[start of SOURCE RECORDS]
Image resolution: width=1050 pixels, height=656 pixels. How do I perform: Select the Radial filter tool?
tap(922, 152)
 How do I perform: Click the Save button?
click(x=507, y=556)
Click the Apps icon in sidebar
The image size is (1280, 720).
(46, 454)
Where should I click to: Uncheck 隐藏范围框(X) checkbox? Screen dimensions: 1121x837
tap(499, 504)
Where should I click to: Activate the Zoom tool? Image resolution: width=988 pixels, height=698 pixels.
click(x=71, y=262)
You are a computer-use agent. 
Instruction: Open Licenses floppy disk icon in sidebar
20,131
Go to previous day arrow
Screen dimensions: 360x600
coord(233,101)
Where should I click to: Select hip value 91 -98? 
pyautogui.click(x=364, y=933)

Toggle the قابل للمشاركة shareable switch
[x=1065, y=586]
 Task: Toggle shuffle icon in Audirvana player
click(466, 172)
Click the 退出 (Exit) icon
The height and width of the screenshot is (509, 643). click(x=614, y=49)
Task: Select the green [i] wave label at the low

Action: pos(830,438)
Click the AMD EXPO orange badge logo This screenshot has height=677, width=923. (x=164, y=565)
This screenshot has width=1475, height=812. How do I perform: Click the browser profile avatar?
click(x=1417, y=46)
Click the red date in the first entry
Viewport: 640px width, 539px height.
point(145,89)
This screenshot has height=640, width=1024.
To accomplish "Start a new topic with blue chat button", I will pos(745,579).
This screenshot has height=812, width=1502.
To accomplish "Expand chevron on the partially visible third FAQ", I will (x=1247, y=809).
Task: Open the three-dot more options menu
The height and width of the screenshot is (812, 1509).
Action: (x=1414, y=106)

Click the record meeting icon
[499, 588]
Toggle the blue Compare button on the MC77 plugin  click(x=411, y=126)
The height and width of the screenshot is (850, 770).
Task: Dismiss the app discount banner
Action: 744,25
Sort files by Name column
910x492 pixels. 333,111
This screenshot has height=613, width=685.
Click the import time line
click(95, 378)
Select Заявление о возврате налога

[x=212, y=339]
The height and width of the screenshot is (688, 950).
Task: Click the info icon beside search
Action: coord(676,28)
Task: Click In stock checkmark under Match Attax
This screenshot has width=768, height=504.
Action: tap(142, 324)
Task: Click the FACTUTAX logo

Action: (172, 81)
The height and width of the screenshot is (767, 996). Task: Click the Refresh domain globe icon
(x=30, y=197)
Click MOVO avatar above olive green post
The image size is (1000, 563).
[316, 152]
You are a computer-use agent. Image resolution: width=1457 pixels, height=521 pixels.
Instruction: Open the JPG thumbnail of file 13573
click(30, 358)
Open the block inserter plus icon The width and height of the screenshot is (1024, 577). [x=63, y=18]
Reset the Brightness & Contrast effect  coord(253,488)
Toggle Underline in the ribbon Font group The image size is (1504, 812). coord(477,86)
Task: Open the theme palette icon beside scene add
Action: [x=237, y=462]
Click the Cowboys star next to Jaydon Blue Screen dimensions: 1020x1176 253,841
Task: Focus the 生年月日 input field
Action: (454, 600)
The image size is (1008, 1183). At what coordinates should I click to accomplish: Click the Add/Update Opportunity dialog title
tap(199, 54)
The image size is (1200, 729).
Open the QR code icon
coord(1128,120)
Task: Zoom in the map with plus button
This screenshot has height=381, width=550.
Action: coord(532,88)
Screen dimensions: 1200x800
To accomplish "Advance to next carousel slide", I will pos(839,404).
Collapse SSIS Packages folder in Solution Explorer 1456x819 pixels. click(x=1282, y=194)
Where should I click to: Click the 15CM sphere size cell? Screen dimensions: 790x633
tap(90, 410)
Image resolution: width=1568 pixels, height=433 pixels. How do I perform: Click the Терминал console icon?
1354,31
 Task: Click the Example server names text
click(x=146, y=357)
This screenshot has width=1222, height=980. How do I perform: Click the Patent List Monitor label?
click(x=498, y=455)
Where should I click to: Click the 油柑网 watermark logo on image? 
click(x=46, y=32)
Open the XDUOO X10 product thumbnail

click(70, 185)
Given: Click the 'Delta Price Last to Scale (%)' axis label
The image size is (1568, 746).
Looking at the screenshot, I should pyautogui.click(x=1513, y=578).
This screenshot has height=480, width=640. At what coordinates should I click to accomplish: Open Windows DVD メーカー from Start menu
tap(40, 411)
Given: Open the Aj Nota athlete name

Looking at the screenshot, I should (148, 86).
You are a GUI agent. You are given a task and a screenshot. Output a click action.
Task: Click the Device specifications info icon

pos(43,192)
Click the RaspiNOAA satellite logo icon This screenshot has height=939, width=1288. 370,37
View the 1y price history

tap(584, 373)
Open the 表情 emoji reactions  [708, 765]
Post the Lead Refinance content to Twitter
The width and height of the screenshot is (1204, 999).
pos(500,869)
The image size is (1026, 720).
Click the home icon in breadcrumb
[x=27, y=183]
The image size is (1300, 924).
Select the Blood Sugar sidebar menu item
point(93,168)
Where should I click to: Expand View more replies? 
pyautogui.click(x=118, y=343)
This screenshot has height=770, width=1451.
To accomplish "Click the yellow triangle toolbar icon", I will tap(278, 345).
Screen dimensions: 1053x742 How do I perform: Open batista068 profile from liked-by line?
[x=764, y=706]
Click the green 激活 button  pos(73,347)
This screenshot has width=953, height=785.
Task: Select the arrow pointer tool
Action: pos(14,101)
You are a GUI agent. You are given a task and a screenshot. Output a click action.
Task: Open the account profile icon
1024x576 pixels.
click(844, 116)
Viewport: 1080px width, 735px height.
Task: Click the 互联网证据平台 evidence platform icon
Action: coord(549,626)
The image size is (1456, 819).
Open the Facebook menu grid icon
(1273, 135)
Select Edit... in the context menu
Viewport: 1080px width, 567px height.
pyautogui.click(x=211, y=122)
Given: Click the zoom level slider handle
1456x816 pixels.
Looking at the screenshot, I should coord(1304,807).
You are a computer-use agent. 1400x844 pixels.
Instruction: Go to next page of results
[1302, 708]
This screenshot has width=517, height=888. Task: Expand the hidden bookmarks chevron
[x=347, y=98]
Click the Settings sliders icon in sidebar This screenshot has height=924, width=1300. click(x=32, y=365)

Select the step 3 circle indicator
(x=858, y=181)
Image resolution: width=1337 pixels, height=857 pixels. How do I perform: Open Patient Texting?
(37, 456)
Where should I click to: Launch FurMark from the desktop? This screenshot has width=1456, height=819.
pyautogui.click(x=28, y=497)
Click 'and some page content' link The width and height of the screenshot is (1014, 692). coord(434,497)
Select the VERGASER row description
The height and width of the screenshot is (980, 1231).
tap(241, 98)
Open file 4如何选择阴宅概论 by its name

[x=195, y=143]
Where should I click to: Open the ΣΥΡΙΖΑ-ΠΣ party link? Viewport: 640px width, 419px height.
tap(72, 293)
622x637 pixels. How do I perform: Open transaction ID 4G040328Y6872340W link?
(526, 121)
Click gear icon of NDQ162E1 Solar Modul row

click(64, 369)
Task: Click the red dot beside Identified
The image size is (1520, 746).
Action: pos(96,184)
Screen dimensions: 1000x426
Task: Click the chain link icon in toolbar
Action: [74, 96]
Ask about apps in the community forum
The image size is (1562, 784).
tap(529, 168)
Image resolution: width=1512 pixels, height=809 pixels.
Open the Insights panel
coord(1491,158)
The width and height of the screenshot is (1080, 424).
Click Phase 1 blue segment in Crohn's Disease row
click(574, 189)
[end of SOURCE RECORDS]
Can you return all of the records above, line for line, with nothing changed?

Image resolution: width=1050 pixels, height=656 pixels. How do I perform: Select the Radial filter tool?
tap(922, 152)
 How do I perform: Click the Save button?
click(x=507, y=556)
Click the Apps icon in sidebar
The image size is (1280, 720).
(46, 454)
Where should I click to: Uncheck 隐藏范围框(X) checkbox? Screen dimensions: 1121x837
tap(499, 504)
Where should I click to: Activate the Zoom tool? Image resolution: width=988 pixels, height=698 pixels.
click(x=71, y=262)
You are a computer-use agent. 
Instruction: Open Licenses floppy disk icon in sidebar
20,131
Go to previous day arrow
Screen dimensions: 360x600
coord(233,101)
Where should I click to: Select hip value 91 -98? 
pyautogui.click(x=364, y=933)

Toggle the قابل للمشاركة shareable switch
[x=1065, y=586]
 Task: Toggle shuffle icon in Audirvana player
click(466, 172)
Click the 退出 (Exit) icon
The height and width of the screenshot is (509, 643). click(x=614, y=49)
Task: Select the green [i] wave label at the low

Action: pos(830,438)
Click the AMD EXPO orange badge logo This screenshot has height=677, width=923. (x=164, y=565)
This screenshot has width=1475, height=812. How do I perform: Click the browser profile avatar?
click(x=1417, y=46)
Click the red date in the first entry
Viewport: 640px width, 539px height.
point(145,89)
This screenshot has height=640, width=1024.
To accomplish "Start a new topic with blue chat button", I will pos(745,579).
This screenshot has height=812, width=1502.
To accomplish "Expand chevron on the partially visible third FAQ", I will (x=1247, y=809).
Task: Open the three-dot more options menu
The height and width of the screenshot is (812, 1509).
Action: (x=1414, y=106)

Click the record meeting icon
[499, 588]
Toggle the blue Compare button on the MC77 plugin  click(x=411, y=126)
The height and width of the screenshot is (850, 770).
Task: Dismiss the app discount banner
Action: 744,25
Sort files by Name column
910x492 pixels. 333,111
This screenshot has height=613, width=685.
Click the import time line
click(95, 378)
Select Заявление о возврате налога

[x=212, y=339]
The height and width of the screenshot is (688, 950).
Task: Click the info icon beside search
Action: coord(676,28)
Task: Click In stock checkmark under Match Attax
This screenshot has width=768, height=504.
Action: tap(142, 324)
Task: Click the FACTUTAX logo

Action: (172, 81)
The height and width of the screenshot is (767, 996). Task: Click the Refresh domain globe icon
(x=30, y=197)
Click MOVO avatar above olive green post
The image size is (1000, 563).
[316, 152]
You are a computer-use agent. Image resolution: width=1457 pixels, height=521 pixels.
Instruction: Open the JPG thumbnail of file 13573
click(30, 358)
Open the block inserter plus icon The width and height of the screenshot is (1024, 577). [x=63, y=18]
Reset the Brightness & Contrast effect  coord(253,488)
Toggle Underline in the ribbon Font group The image size is (1504, 812). coord(477,86)
Task: Open the theme palette icon beside scene add
Action: [x=237, y=462]
Click the Cowboys star next to Jaydon Blue Screen dimensions: 1020x1176 253,841
Task: Focus the 生年月日 input field
Action: (454, 600)
The image size is (1008, 1183). At what coordinates should I click to accomplish: Click the Add/Update Opportunity dialog title
tap(199, 54)
The image size is (1200, 729).
Open the QR code icon
coord(1128,120)
Task: Zoom in the map with plus button
This screenshot has height=381, width=550.
Action: coord(532,88)
Screen dimensions: 1200x800
To accomplish "Advance to next carousel slide", I will pos(839,404).
Collapse SSIS Packages folder in Solution Explorer 1456x819 pixels. click(x=1282, y=194)
Where should I click to: Click the 15CM sphere size cell? Screen dimensions: 790x633
tap(90, 410)
Image resolution: width=1568 pixels, height=433 pixels. How do I perform: Click the Терминал console icon?
1354,31
 Task: Click the Example server names text
click(x=146, y=357)
This screenshot has width=1222, height=980. How do I perform: Click the Patent List Monitor label?
click(x=498, y=455)
Where should I click to: Click the 油柑网 watermark logo on image? 
click(x=46, y=32)
Open the XDUOO X10 product thumbnail

click(70, 185)
Given: Click the 'Delta Price Last to Scale (%)' axis label
The image size is (1568, 746).
Looking at the screenshot, I should pyautogui.click(x=1513, y=578).
This screenshot has height=480, width=640. At what coordinates should I click to accomplish: Open Windows DVD メーカー from Start menu
tap(40, 411)
Given: Open the Aj Nota athlete name

Looking at the screenshot, I should (148, 86).
You are a GUI agent. You are given a task and a screenshot. Output a click action.
Task: Click the Device specifications info icon

pos(43,192)
Click the RaspiNOAA satellite logo icon This screenshot has height=939, width=1288. 370,37
View the 1y price history

tap(584, 373)
Open the 表情 emoji reactions  [708, 765]
Post the Lead Refinance content to Twitter
The width and height of the screenshot is (1204, 999).
pos(500,869)
The image size is (1026, 720).
Click the home icon in breadcrumb
[x=27, y=183]
The image size is (1300, 924).
Select the Blood Sugar sidebar menu item
point(93,168)
Where should I click to: Expand View more replies? 
pyautogui.click(x=118, y=343)
This screenshot has height=770, width=1451.
To accomplish "Click the yellow triangle toolbar icon", I will tap(278, 345).
Screen dimensions: 1053x742 How do I perform: Open batista068 profile from liked-by line?
[x=764, y=706]
Click the green 激活 button  pos(73,347)
This screenshot has width=953, height=785.
Task: Select the arrow pointer tool
Action: pos(14,101)
You are a GUI agent. You are given a task and a screenshot. Output a click action.
Task: Open the account profile icon
1024x576 pixels.
click(844, 116)
Viewport: 1080px width, 735px height.
Task: Click the 互联网证据平台 evidence platform icon
Action: coord(549,626)
The image size is (1456, 819).
Open the Facebook menu grid icon
(1273, 135)
Select Edit... in the context menu
Viewport: 1080px width, 567px height.
pyautogui.click(x=211, y=122)
Given: Click the zoom level slider handle
1456x816 pixels.
Looking at the screenshot, I should coord(1304,807).
You are a computer-use agent. 1400x844 pixels.
Instruction: Go to next page of results
[1302, 708]
This screenshot has width=517, height=888. Task: Expand the hidden bookmarks chevron
[x=347, y=98]
Click the Settings sliders icon in sidebar This screenshot has height=924, width=1300. click(x=32, y=365)

Select the step 3 circle indicator
(x=858, y=181)
Image resolution: width=1337 pixels, height=857 pixels. How do I perform: Open Patient Texting?
(37, 456)
Where should I click to: Launch FurMark from the desktop? This screenshot has width=1456, height=819.
pyautogui.click(x=28, y=497)
Click 'and some page content' link The width and height of the screenshot is (1014, 692). coord(434,497)
Select the VERGASER row description
The height and width of the screenshot is (980, 1231).
tap(241, 98)
Open file 4如何选择阴宅概论 by its name

[x=195, y=143]
Where should I click to: Open the ΣΥΡΙΖΑ-ΠΣ party link? Viewport: 640px width, 419px height.
tap(72, 293)
622x637 pixels. How do I perform: Open transaction ID 4G040328Y6872340W link?
(526, 121)
Click gear icon of NDQ162E1 Solar Modul row

click(64, 369)
Task: Click the red dot beside Identified
The image size is (1520, 746).
Action: pos(96,184)
Screen dimensions: 1000x426
Task: Click the chain link icon in toolbar
Action: [74, 96]
Ask about apps in the community forum
The image size is (1562, 784).
tap(529, 168)
Image resolution: width=1512 pixels, height=809 pixels.
Open the Insights panel
coord(1491,158)
The width and height of the screenshot is (1080, 424).
Click Phase 1 blue segment in Crohn's Disease row
click(574, 189)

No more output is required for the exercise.